High School Biology-Chemistry SMILE Meeting
24 February 2004
Notes Prepared byPorter Johnson

Bradley Wright [Eisenhower HS Blue Island, Chemistry]         Fuel Cell Football ©
Brad
recently attended a workshop sponsored by Flinn Scientific Foundation.   One of the exercises, called Fuel Cell Football ©, used combustion of a small volume of a hydrogen-oxygen mixture to propel a plastic projectile across the room --- about 4 meters --- and through the goal posts --- a "chemical field goal"!

Note:  Rocket launch experiments such as this one should be done only under the supervision of an experienced expert!
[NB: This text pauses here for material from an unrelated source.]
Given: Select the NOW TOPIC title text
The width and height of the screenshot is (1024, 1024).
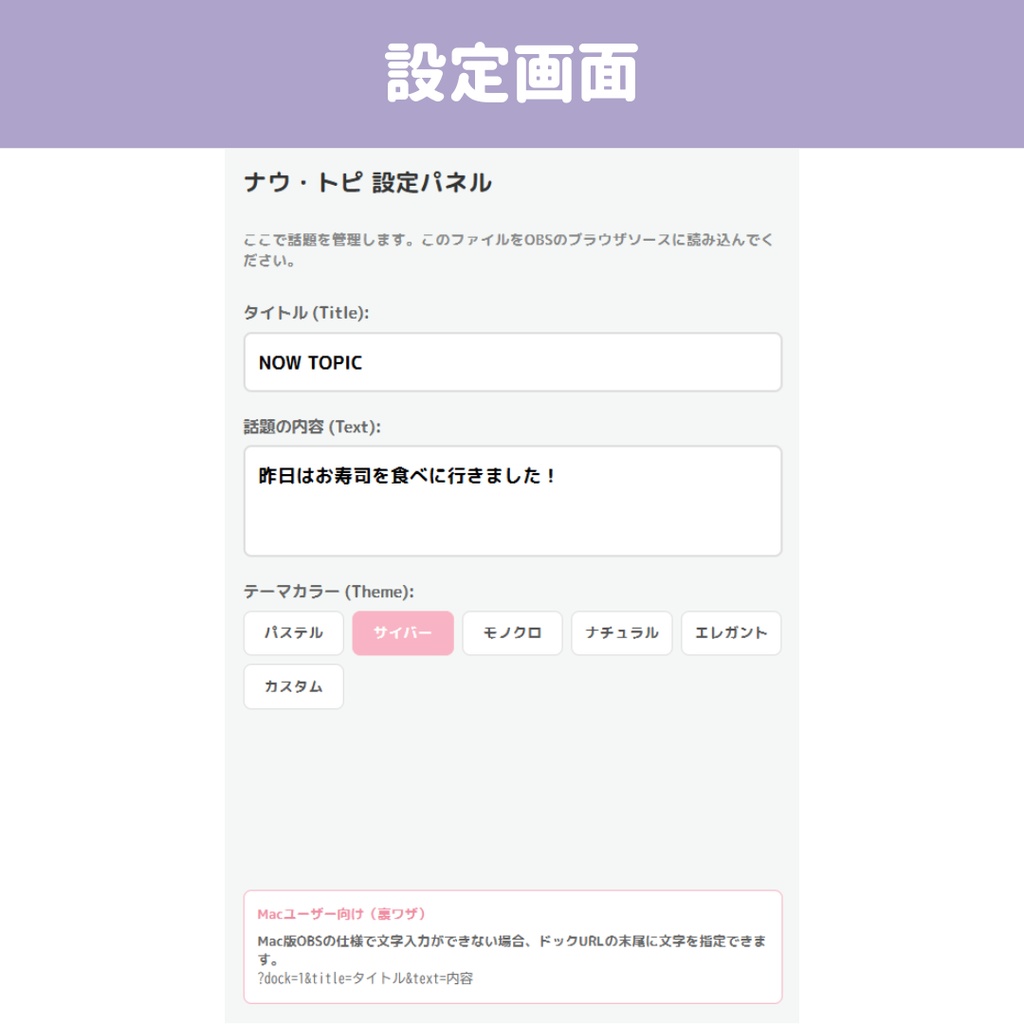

Proprietary details for constructing and launching this projectile may be obtained from Flinn Scientific Foundation [http://www.flinnsci.com/].

Great phenomenological chemistry, Brad! Excellent!

Jane Shields  [Calumet Career Academy]         Tie Dye Chromatography
Jane
showed some neat stuff that she had learned to do at a workshop held last summer at Navy Pier, which focused upon chromatography, as well as related ideas in adhesion, cohesion, and capillary action.

First Jane gave us "baby food" jars  that contained  a 50 - 50 mixture of isopropyl alcohol and water.  We cut pieces of cloth from an ordinary blank T-shirt --- each piece was roughly square, about 12 cm [5 inches] on each side.  We drew pictures on the cloth, using water-soluble markers.  We then drew a little of the mixture from the jars up into soda straws, using  capillary action.  We dabbed the straw at our drawings and  let out a little of the mixture on top of the images on the cloth.  The fabric acted as the stationary phase, and the alcohol-water mixture as the mobile phase to separate each part of marker image into its constituent colors.   We obtained a sort of "abbreviated spectrum" of colors from the original drawing lines.  Each marker color is a (proprietary, patented, registered, secret) mix of dyes. Even two markers of the same color may be produced from different dyes, since they are made by different manufacturers, and thus give different chromatograms.  Some makers seem to use only a single constituent color, whereas others used mixtures of dyes of different colors.

We now have really "mellow" images,  and have gotten "into" chemistry.  Thanks for showing us how to do this, Jane!